Una alegría de reconocimiento
En la familia flamenca reina esta vez el contento y, además, de forma merecida. Pienso que pocas pueden ser las excepciones dentro de una alegría que parece generalizada. Y no es que el reconocimiento de la Unesco hacia nuestro arte se vaya a traducir en más contratos o que el personal vea con ello colmada todas sus aspiraciones, pero sí que parece innegable que la inclusión dentro de ese Patrimonio Inmaterial empuja al alza la autoestima de todos los miembros de la casa. El asunto da al menos para una fiesta, aunque sea con la debida distancia. La misma que el flamenco supo mantener hace ahora cinco años cuando el mismo organismo internacional dijo que nones. No recuerdo de entonces sentimientos de gran decepción, en todo caso de incomprensión, porque estoy convencido de que los integrantes de esta gran familia sienten y viven desde hace mucho tiempo la universalidad de su arte. Pero el reconocimiento formal venido de fuera hace justicia y se agradece, claro que sí.

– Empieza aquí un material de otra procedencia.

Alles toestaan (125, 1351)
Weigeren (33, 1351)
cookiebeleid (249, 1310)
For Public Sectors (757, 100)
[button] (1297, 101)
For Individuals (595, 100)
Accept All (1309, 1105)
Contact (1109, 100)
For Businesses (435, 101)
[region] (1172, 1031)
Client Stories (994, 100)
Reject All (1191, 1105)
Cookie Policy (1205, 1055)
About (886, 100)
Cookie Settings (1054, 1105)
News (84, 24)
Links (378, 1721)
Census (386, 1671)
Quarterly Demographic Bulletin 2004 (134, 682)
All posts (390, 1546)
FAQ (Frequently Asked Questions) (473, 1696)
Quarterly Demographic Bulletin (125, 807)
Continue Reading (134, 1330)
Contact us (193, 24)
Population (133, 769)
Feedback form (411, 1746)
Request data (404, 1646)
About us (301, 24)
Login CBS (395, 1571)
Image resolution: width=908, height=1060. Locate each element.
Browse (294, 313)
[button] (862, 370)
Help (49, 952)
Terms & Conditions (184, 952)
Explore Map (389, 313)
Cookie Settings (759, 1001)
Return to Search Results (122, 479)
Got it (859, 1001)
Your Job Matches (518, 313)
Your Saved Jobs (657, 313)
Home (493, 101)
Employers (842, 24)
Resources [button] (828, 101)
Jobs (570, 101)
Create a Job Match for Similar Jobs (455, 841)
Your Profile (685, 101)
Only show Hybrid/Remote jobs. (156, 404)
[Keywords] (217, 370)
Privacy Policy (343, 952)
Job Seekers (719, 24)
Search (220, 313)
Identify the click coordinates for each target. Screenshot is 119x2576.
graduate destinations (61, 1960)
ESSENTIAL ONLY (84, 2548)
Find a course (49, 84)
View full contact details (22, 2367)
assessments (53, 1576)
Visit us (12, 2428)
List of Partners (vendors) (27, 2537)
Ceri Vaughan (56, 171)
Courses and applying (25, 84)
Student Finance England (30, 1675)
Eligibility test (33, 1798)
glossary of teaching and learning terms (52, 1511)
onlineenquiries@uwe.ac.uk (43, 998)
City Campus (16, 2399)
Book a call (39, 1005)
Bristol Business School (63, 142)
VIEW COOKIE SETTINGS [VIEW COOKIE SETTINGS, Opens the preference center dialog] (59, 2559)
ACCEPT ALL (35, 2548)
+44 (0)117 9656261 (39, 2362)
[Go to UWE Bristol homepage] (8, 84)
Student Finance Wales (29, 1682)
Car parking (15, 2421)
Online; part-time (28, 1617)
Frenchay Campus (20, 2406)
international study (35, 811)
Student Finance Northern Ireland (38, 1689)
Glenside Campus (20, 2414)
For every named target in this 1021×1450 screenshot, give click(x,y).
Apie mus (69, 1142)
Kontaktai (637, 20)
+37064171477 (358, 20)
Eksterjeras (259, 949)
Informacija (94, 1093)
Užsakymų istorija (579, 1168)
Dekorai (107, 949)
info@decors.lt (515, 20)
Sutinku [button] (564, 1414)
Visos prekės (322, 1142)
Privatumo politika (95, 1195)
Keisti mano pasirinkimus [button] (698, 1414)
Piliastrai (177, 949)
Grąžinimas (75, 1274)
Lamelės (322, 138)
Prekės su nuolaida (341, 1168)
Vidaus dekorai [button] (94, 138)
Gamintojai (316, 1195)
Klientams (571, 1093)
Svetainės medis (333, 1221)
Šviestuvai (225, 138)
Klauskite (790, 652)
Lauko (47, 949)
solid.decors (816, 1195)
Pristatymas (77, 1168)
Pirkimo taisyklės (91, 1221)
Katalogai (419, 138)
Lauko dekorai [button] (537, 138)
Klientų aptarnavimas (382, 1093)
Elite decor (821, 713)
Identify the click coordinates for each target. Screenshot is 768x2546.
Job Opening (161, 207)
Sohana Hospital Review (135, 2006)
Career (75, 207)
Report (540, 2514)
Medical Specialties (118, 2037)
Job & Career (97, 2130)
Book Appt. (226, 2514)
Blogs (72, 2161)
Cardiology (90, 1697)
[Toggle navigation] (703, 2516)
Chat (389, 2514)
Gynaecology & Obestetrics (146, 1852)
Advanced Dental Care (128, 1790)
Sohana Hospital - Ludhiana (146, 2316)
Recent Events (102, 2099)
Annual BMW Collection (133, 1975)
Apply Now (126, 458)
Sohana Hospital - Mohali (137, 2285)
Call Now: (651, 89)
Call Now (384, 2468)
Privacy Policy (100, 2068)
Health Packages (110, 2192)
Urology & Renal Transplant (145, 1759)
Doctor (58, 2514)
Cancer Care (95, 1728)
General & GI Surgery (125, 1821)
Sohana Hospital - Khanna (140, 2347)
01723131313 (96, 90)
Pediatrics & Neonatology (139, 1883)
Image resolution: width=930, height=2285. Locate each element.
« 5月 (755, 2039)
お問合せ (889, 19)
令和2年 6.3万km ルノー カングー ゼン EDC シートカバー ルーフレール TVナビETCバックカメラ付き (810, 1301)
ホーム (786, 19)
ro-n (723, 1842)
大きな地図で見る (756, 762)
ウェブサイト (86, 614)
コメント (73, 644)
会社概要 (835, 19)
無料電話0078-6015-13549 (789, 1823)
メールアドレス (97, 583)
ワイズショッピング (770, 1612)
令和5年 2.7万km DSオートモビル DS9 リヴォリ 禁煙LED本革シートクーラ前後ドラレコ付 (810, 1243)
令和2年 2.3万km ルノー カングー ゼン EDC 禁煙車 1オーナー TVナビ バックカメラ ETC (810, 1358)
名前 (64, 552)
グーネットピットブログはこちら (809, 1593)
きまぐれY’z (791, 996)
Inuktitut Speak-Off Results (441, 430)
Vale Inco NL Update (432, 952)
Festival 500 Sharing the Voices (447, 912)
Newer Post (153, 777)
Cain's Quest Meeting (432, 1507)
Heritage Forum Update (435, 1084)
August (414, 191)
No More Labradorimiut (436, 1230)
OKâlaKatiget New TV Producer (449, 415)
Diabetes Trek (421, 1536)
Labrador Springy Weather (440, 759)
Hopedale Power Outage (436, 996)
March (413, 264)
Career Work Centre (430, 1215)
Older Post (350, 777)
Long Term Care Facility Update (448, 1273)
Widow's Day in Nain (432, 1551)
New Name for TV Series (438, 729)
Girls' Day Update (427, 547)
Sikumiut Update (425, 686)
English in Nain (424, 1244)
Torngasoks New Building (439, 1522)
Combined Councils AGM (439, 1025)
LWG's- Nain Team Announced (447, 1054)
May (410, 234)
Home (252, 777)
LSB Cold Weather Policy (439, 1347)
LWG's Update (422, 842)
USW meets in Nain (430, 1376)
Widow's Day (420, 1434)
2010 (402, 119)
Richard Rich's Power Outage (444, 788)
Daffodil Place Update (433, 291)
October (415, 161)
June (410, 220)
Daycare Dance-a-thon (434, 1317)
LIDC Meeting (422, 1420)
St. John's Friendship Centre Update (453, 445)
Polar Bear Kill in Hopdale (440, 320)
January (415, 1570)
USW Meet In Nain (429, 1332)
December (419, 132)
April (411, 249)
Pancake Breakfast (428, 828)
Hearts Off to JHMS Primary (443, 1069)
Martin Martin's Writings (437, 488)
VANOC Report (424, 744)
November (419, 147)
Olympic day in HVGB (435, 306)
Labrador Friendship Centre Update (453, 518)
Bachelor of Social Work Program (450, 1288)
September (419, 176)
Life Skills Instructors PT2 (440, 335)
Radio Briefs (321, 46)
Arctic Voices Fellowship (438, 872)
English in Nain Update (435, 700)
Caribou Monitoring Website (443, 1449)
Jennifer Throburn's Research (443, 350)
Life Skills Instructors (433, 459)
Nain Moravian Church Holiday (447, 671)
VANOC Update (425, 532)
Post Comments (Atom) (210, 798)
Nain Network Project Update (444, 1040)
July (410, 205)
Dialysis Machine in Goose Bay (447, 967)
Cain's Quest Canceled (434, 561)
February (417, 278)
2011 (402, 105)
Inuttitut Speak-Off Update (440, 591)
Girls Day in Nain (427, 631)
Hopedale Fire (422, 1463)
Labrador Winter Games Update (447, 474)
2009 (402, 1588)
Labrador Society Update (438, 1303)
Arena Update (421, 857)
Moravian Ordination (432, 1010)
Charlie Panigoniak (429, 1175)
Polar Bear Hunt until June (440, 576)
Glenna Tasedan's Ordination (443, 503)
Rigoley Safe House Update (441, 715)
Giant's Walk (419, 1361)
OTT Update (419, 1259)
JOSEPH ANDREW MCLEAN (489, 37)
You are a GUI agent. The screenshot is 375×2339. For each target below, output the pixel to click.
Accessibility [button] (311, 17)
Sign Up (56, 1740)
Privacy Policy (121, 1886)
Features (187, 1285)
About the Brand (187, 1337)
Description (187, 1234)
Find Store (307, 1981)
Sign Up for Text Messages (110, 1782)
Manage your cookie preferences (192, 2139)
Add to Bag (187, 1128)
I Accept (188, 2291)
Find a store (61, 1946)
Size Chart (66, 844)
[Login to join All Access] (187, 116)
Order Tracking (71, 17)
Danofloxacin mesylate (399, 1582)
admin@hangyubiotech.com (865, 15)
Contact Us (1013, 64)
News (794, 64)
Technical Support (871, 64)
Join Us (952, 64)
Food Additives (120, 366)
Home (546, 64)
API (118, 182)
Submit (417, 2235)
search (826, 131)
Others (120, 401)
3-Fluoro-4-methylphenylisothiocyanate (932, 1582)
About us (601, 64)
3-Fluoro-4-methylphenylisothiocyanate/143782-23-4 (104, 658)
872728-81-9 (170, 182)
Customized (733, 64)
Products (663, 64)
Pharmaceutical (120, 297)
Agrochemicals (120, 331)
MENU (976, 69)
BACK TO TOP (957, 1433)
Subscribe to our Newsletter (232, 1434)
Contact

Este es, sin duda, el momento de felicitar a los artistas. También a las personas que desde la institución correspondiente han desplegado su esfuerzo para el logro de este objetivo, pero sobre todo a todos los artistas. Desde aquellos primitivos que, a finales del siglo XIX, recogía Antonio Machado Álvarez Demófilo, hasta los que en nuestros días llenan los teatros de Tokio o Nueva York. Son muchas las personas que con su aportación han ido ayudando a construir este rico y complejo edificio que es el flamenco. Están las que han dejado su nombre en un cante por soleá o por seguiriya, los que crearon un canon para este u otro toque, y los muchos que han llevado al baile flamenco a las cotas de calidad artística que hoy muestra. Pero también están los artistas anónimos que se han dejado la piel en los teatros de medio mundo acompañando a los grandes. O los que no salieron de los cuartitos y de las fiestas privadas. También aquellos que cantaron en las camperas gañanías o los que lo hicieron en las minas, a muchos metros bajo tierra. Los del café cantante y los de los tablaos. Todos han contribuido a transmitir y mantener vivo este arte que es un aire de Oriente metido en Occidente, una fuerza de atracción irresistible tan mestiza como cambiante. A su influjo se rindieron Falla o Albéniz, sucumbió Miles Davis como ahora lo hace Wynton Marsalis, y el techno o el chill out del siglo XXI ponen su mirada en él para, de seguro, contagiarse de su fuerza. La misma que le conserva enérgico y dinámico después de casi dos siglos de existencia. Orgullosos estamos. Y de fiesta. Felicidades, viejo.